The Homeric legends, unquestionably the oldest which we possess, are adapted to a population of Achæans, Danaans, and Argeians, seemingly without any special and recognized names, either aggregate or divisional, other than the name of each separate tribe or kingdom. The post-Homeric legends are adapted to a population classified quite differently,—Hellens, distributed into Dorians, Ionians, and Æolians. If we knew more of the time and circumstances in which these different legends grew up, we should probably be able to explain their discrepancy; but in our present ignorance we can only note the fact.

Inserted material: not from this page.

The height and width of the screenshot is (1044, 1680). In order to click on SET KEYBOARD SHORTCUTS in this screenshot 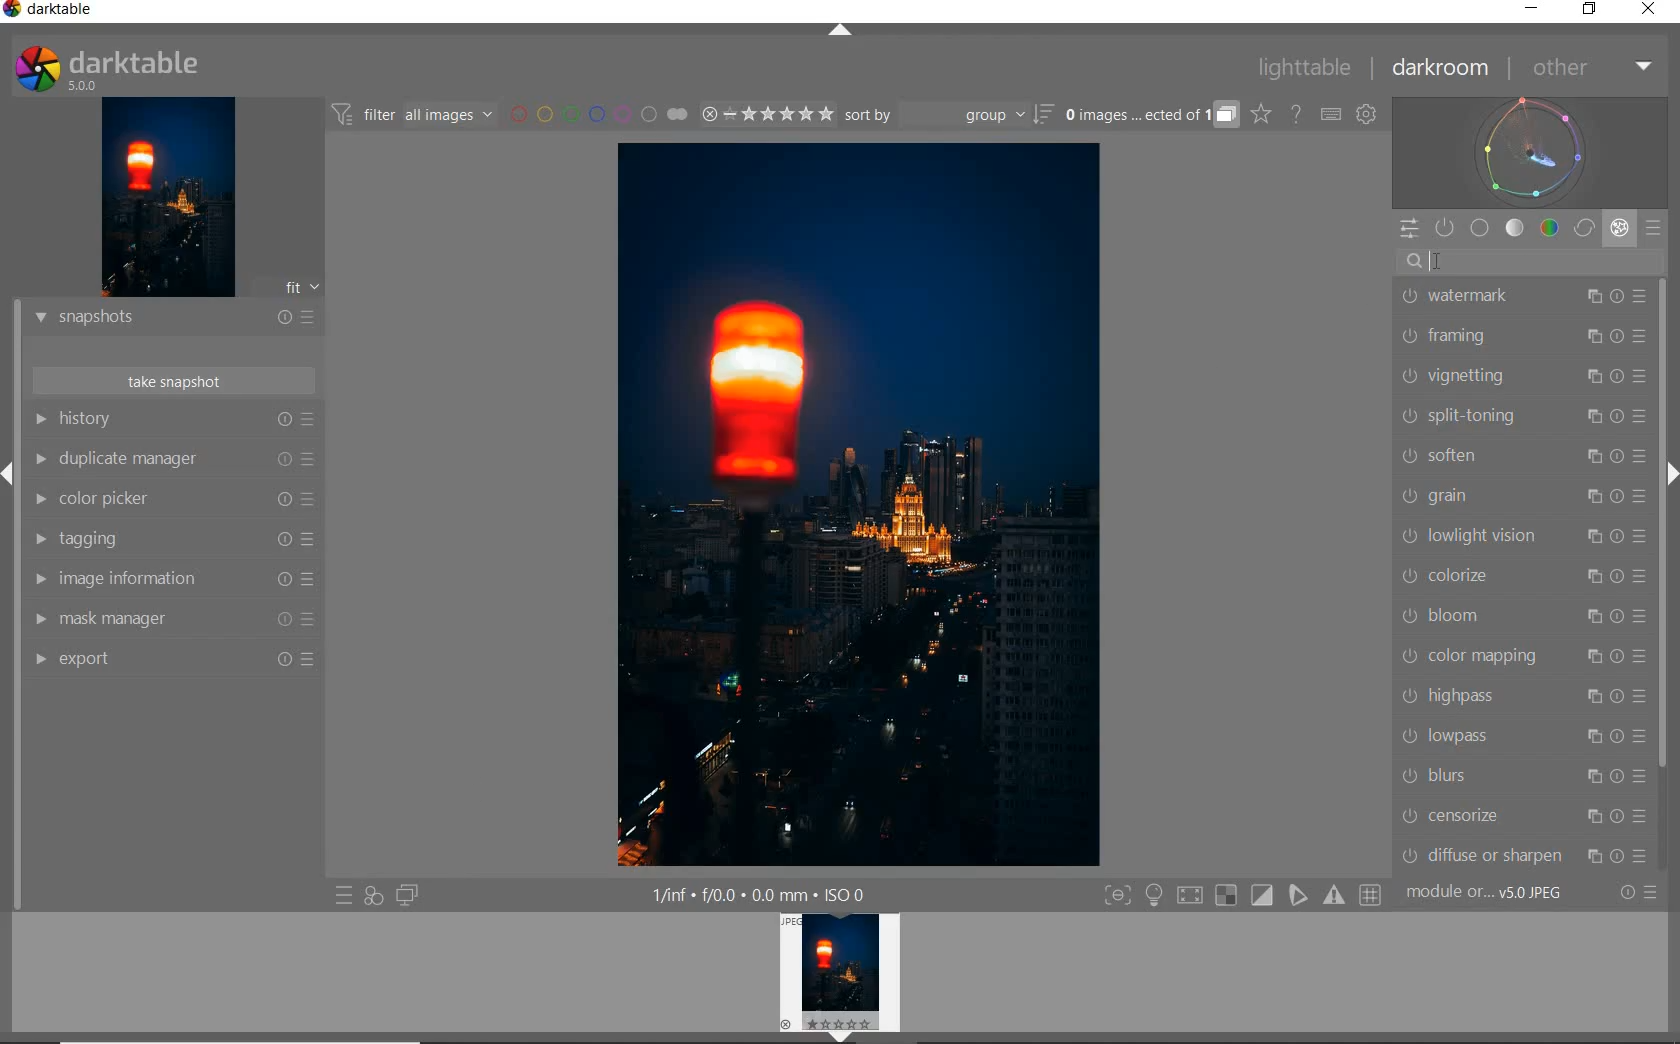, I will do `click(1331, 114)`.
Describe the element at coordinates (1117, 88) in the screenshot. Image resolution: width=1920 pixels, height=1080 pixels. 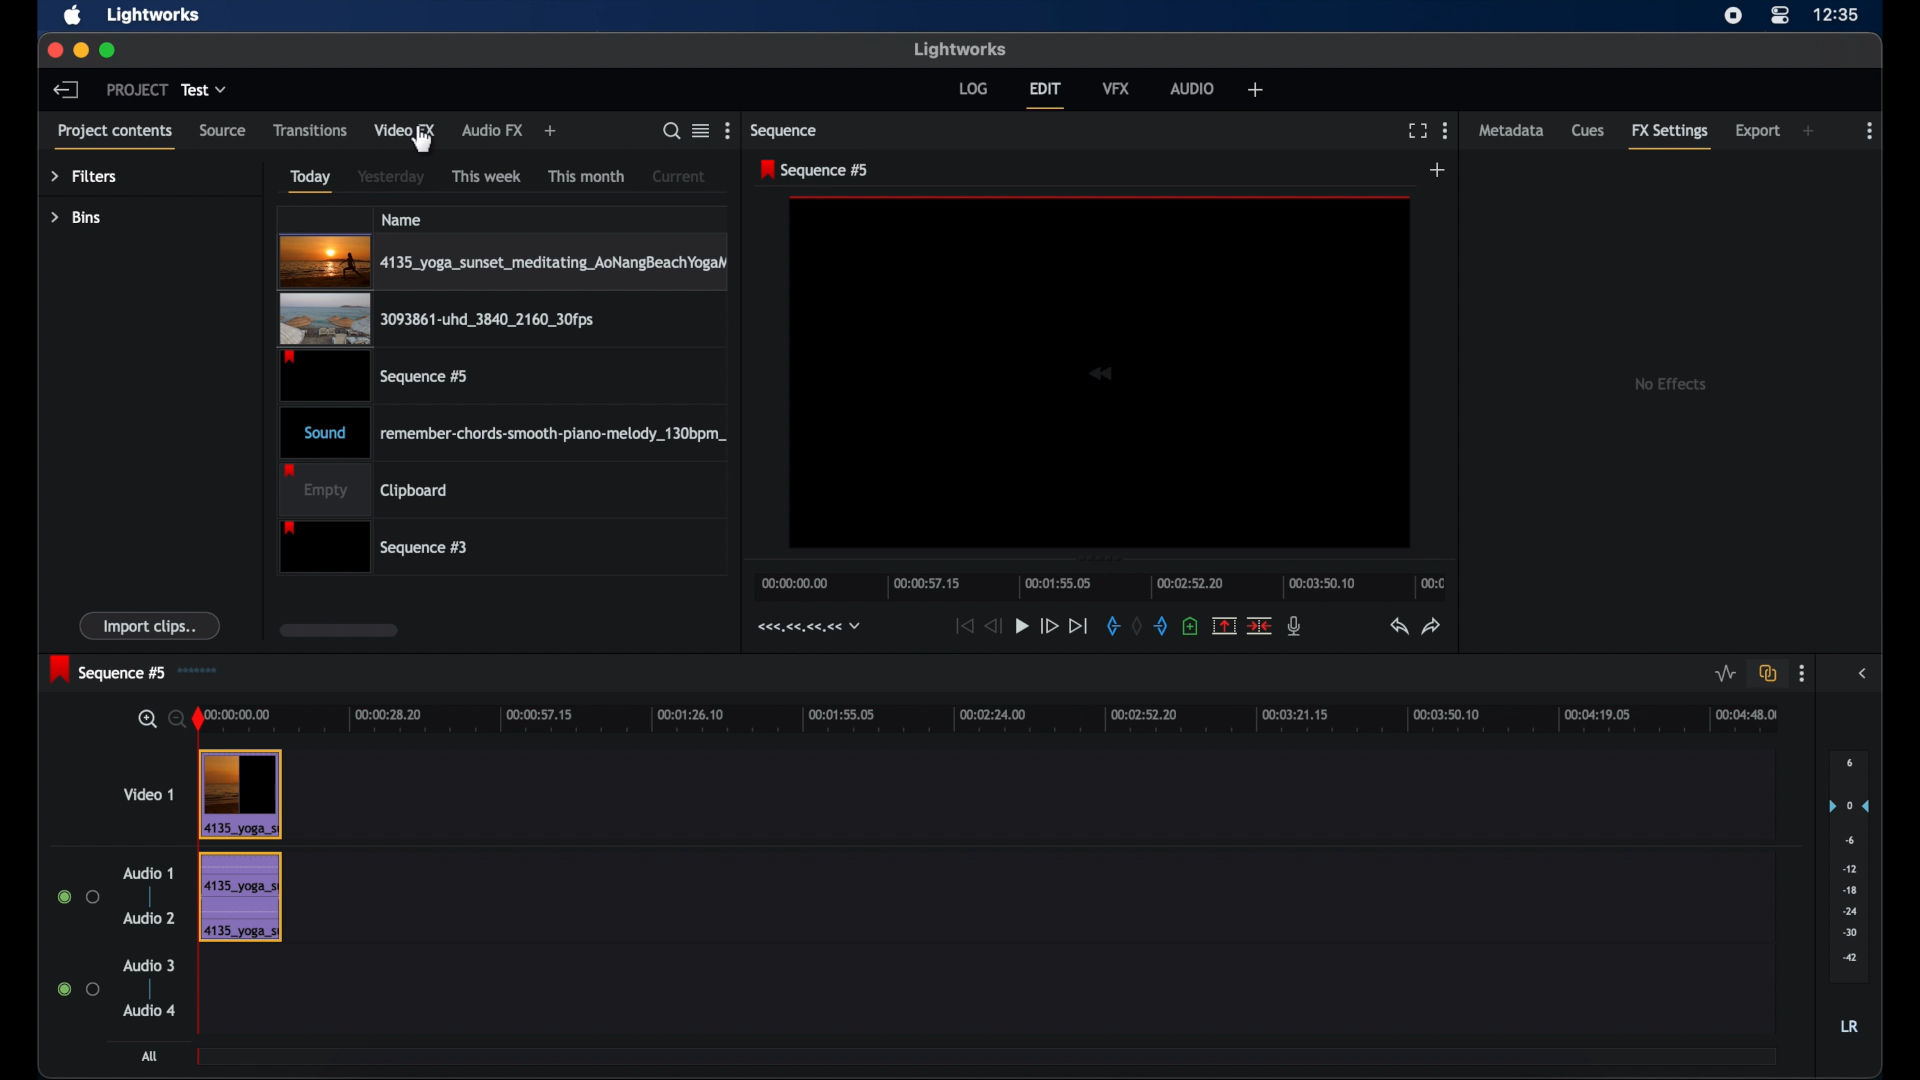
I see `vfx` at that location.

Whatever difficulty modern criticism may find in regard to the event called “The Return of the Herakleids,” no doubt is expressed about it even by the best historians of antiquity. Thucydidês accepts it as a single and literal event, having its assignable date, and carrying at one blow the acquisition of Peloponnêsus. The date of it he fixes as eighty years after the capture of Troy. Whether he was the original determiner of this epoch, or copied it from some previous author, we do not know. It must have been fixed according to some computation of generations, for there were no other means accessible,—probably by means of the lineage of the Herakleids, which, as belonging to the kings of Sparta, constituted the most public and conspicuous thread of connection between the Grecian real and mythical world, and measured the interval between the Siege of Troy itself and the first recorded Olympiad. Hêraklês himself represents the generation before the siege, and his son Tlepolemus fights in the besieging army. If we suppose the first generation after Hêraklês to commence with the beginning of the siege, the fourth generation after him will coincide with the ninetieth year after the same epoch; and therefore, deducting ten years for the duration of the struggle, it will coincide with the eightieth year after the capture of the city;[25] thirty years being reckoned for a generation. The date assigned by Thucydidês will thus agree with the distance in which Têmenus, Kresphontês, and Aristodêmus, stand removed from Hêraklês. The interval of eighty years, between the capture of Troy and the Return of the Herakleids, appears to have been admitted by Apollodôrus and Eratosthenês, and some other professed chronologists of antiquity: but there were different reckonings which also found more or less of support.